The truth is God is the only one who can love us perfectly.  Truistic, yes, but true nonetheless.  When we expect from those around us to cure our loneliness or to fill us up with self-worth, we actually place an oppressive burden on them.  Such a burden no one can bear and really no would want to bear because of its suffocating weight.  Such is the violence.

I wonder how different we would be if we spent the same amount of time exchanging loving glances with God — even awkward ones — as we do trying to coerce people to make us feel good.

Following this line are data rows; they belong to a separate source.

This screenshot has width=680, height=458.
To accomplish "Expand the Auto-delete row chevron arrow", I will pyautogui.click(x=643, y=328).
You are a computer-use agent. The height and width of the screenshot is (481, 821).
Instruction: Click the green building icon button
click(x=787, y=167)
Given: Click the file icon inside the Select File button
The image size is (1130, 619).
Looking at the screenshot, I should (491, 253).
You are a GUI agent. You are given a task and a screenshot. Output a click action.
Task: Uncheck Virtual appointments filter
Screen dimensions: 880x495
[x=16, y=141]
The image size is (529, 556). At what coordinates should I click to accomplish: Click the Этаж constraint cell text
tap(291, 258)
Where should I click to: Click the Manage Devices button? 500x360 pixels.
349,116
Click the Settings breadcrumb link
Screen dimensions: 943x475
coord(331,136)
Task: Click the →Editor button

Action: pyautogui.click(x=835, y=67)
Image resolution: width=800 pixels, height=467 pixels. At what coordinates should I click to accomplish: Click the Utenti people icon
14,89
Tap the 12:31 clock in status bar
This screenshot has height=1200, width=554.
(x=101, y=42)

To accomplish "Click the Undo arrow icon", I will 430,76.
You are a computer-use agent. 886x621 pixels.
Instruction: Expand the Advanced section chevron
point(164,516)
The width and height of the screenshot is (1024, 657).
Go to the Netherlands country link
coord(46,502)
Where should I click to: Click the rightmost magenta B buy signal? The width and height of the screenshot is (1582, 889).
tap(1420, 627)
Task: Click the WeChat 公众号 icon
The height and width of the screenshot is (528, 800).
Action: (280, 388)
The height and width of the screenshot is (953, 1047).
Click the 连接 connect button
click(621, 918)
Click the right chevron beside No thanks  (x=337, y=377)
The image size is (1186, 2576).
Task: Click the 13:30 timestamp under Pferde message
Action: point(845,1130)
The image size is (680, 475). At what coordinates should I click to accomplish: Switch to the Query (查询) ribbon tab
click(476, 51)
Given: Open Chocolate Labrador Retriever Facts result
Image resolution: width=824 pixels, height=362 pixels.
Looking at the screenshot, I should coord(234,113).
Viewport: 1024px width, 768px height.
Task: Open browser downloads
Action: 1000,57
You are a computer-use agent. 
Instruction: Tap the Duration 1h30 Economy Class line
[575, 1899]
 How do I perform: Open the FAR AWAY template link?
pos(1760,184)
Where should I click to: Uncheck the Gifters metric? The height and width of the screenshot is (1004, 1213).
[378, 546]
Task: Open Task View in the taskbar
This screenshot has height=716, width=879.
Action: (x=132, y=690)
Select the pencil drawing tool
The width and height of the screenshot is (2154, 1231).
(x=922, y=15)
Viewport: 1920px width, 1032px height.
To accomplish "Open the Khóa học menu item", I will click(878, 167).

Jesus states it so clearly:  “…love your enemies, and do good to them, and lend without any hope of return.  You will have a great reward, and you will be children of the Most High, for he himself is kind to the ungrateful and the wicked.”
     There you have it:  the love of God is an unconditional love, and only that love can empower us to live together without violence.  When we know that God loves us deeply and will always go on loving us, whoever we are and whatever we do, it becomes possible to expect no more of our fellow men and women than they are able to give, to forgive them generously when they have offended us, and to respond to their hostility with love.  By doing so we make visible a new way of being human and a new way of responding to our world problems.


This is what I hope for myself.  I know this is what Jesus hopes for me.